→ Work to be completed
Return the lines beginning at the one that contains "This screenshot has width=660, height=528." and running to the end of the records, exactly and with nothing else. Omit pictures.

→ Data section

┌────────

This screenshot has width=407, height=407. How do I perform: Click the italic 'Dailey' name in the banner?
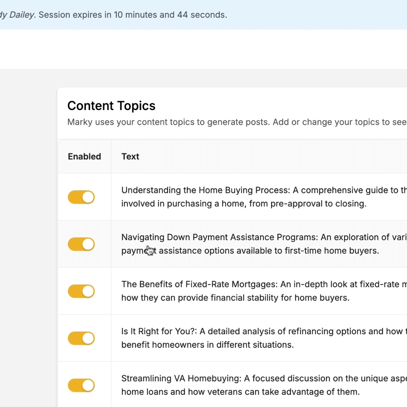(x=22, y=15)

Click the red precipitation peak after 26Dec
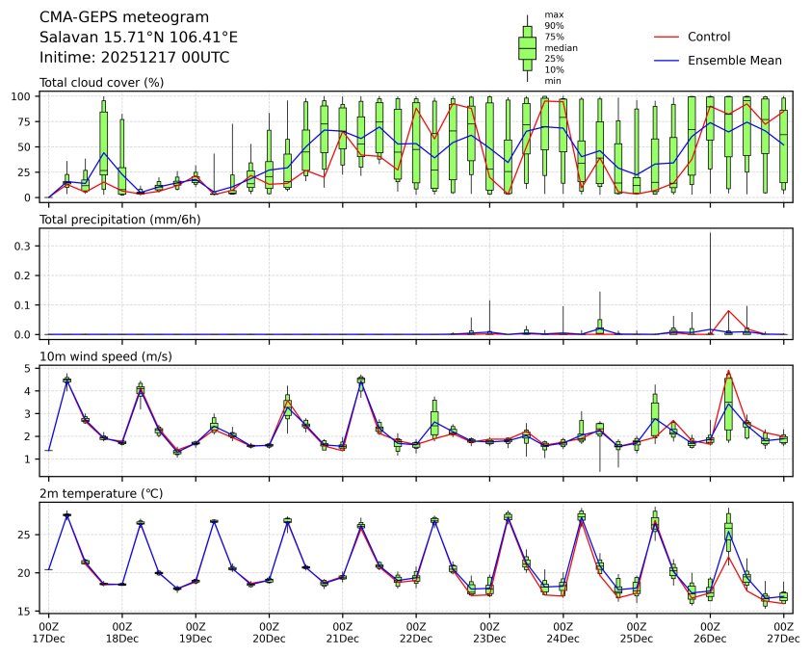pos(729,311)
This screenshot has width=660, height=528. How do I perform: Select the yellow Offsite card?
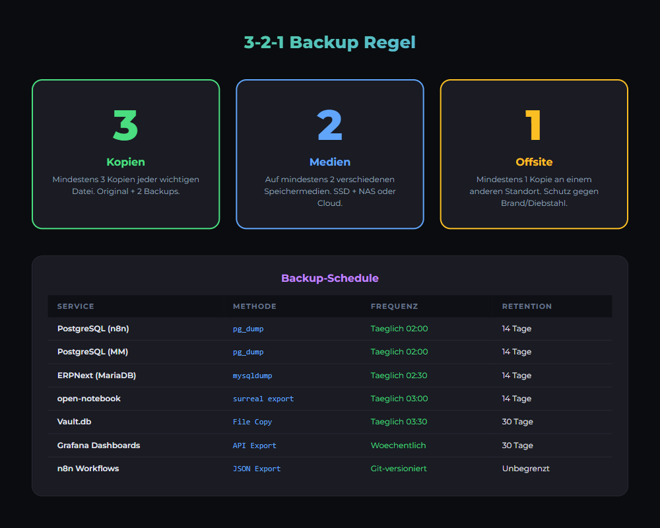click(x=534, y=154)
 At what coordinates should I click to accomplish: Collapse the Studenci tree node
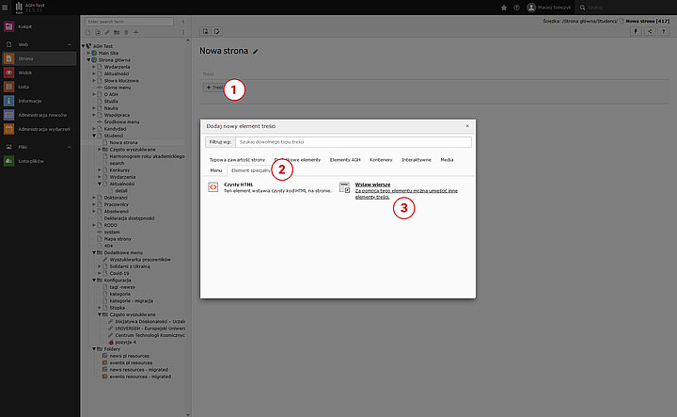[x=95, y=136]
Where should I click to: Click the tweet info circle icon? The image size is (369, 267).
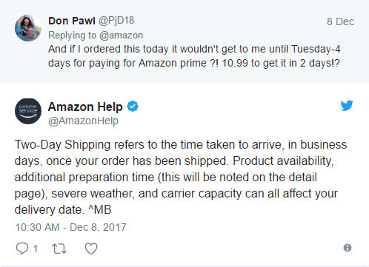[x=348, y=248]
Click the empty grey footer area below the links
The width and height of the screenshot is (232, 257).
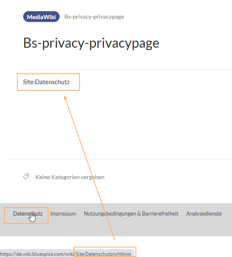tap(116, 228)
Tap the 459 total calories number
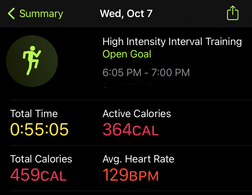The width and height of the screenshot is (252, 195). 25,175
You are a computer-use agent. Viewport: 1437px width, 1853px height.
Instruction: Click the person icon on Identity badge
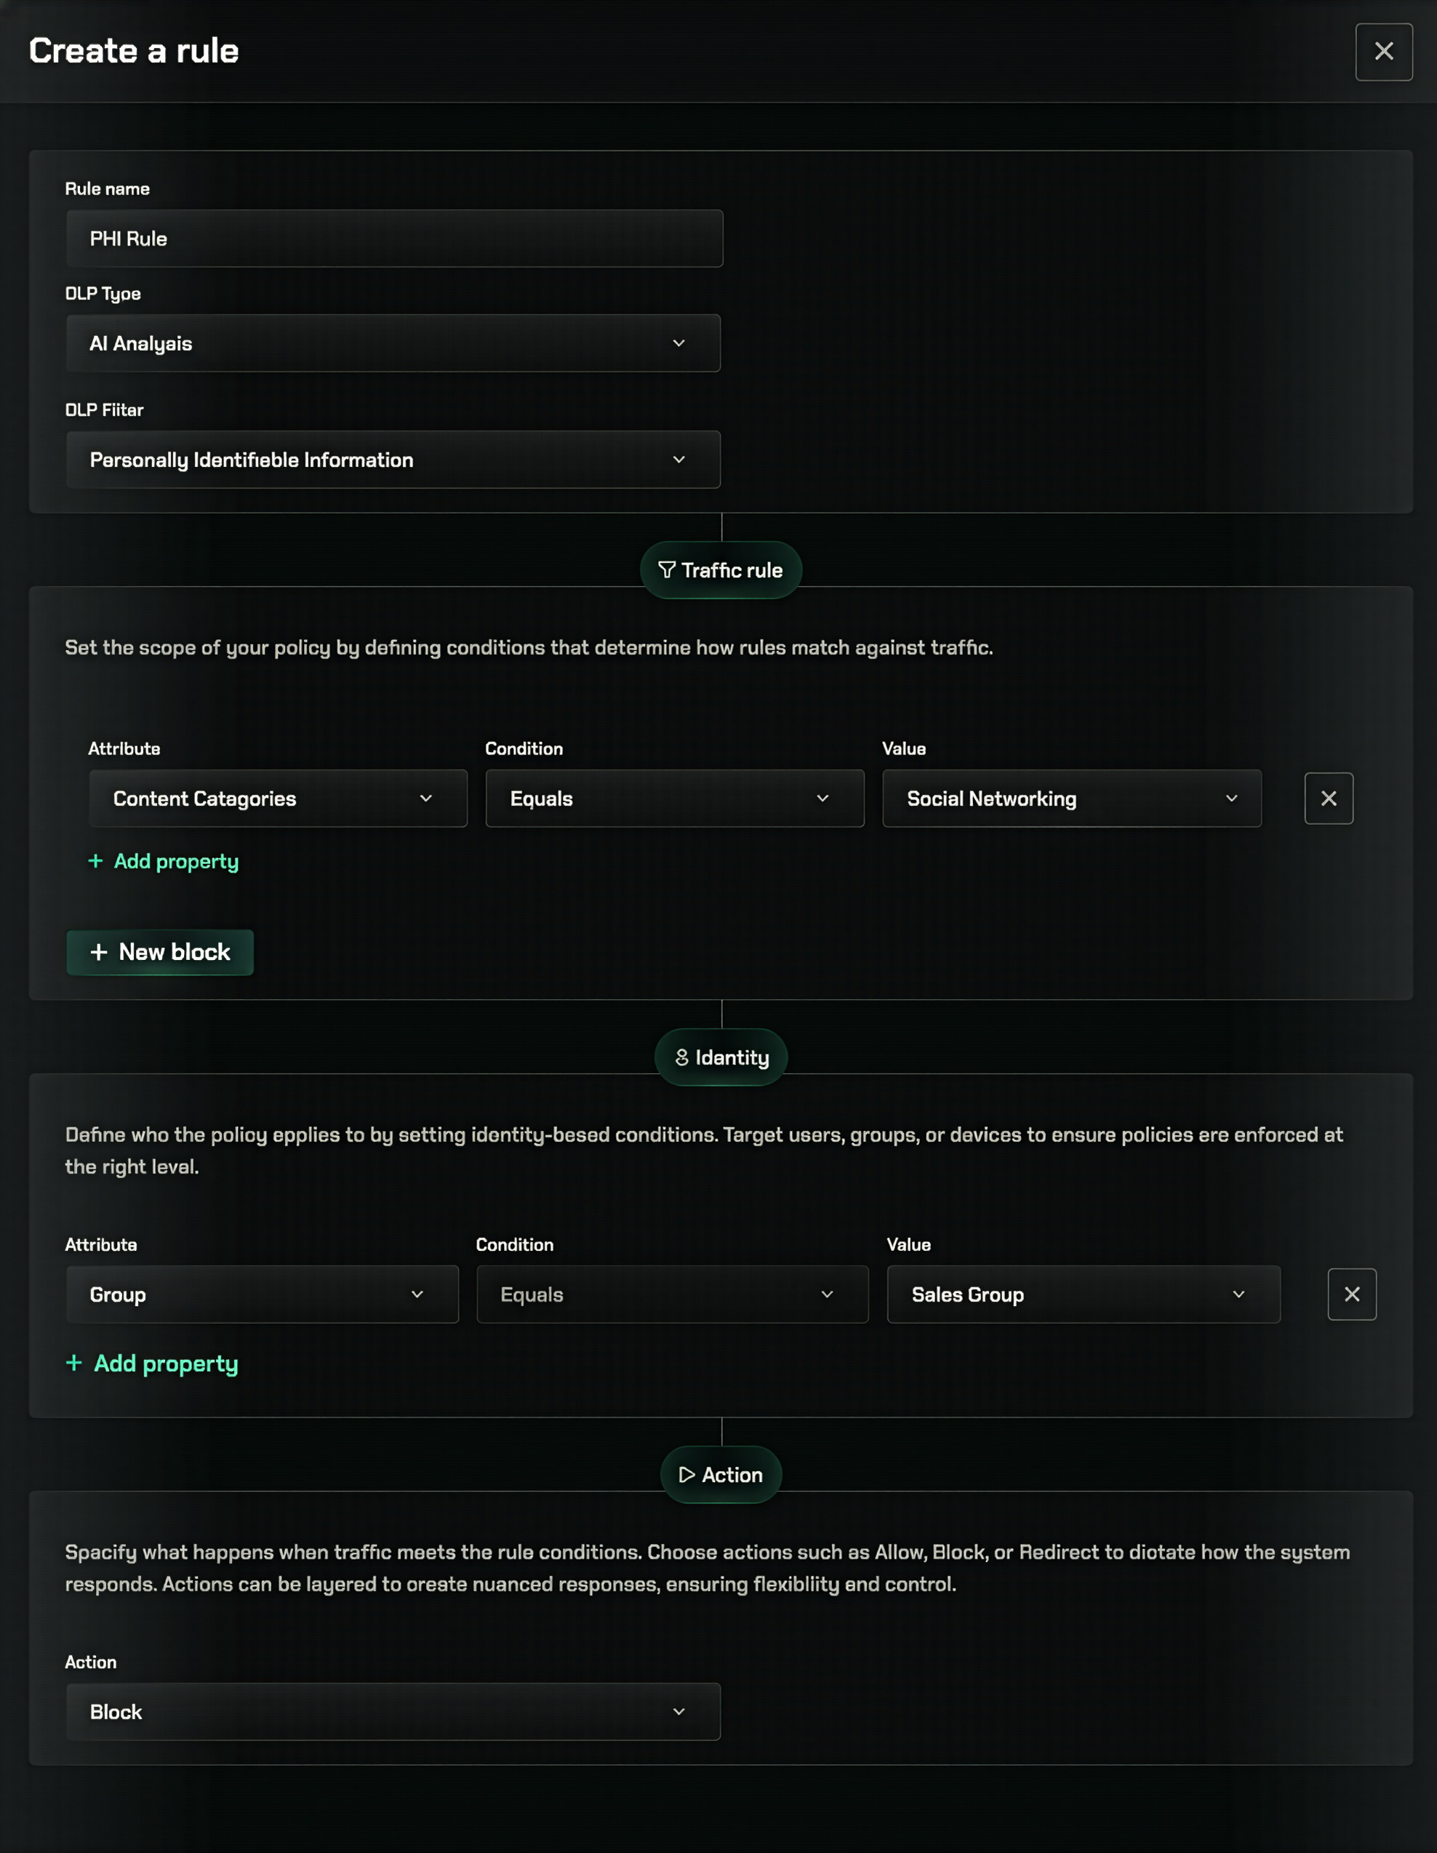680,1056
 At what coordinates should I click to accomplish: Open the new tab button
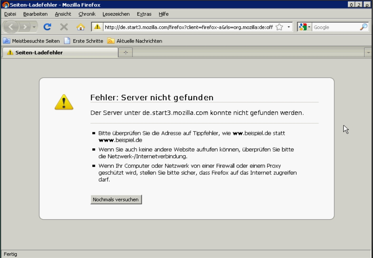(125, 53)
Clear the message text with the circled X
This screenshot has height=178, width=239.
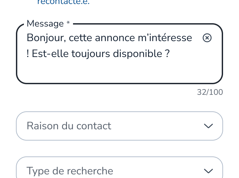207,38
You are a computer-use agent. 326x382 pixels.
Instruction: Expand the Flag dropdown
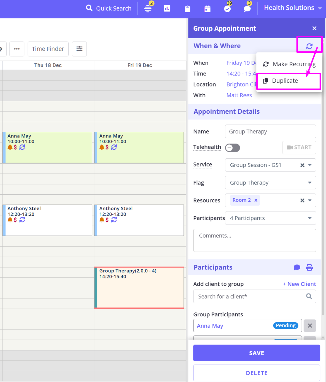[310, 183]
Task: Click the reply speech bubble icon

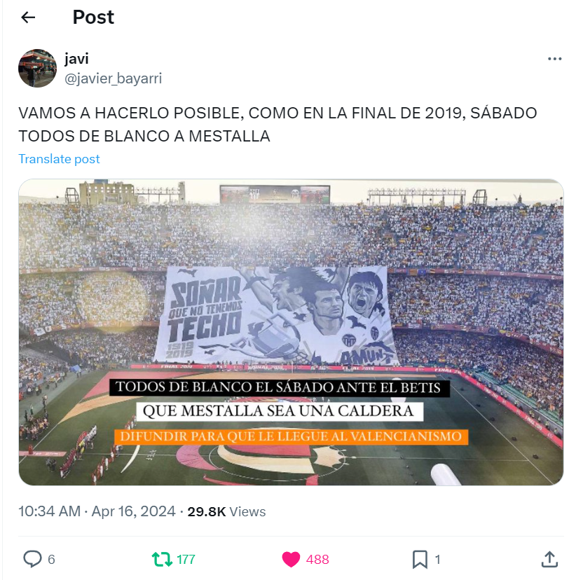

└────────

→ Response for this exercise
This screenshot has width=660, height=528. How do I perform: Select the yellow Offsite card?
click(x=534, y=154)
 At what coordinates should I click to accomplish: Collapse the Studenci tree node
[x=95, y=136]
Where should I click to: Click the tweet info circle icon? The image size is (369, 267).
[x=348, y=248]
Click the empty grey footer area below the links
The width and height of the screenshot is (232, 257).
tap(116, 228)
Tap the 459 total calories number
The width and height of the screenshot is (252, 195). 25,175
You are a computer-use agent. Viewport: 1437px width, 1853px height.
Instruction: Click the person icon on Identity badge
680,1056
 At what coordinates should I click to accomplish: Open the new tab button
(125, 53)
Clear the message text with the circled X
This screenshot has height=178, width=239.
207,38
You are a computer-use agent. 326x382 pixels.
Instruction: Expand the Flag dropdown
[310, 183]
Task: Click the reply speech bubble icon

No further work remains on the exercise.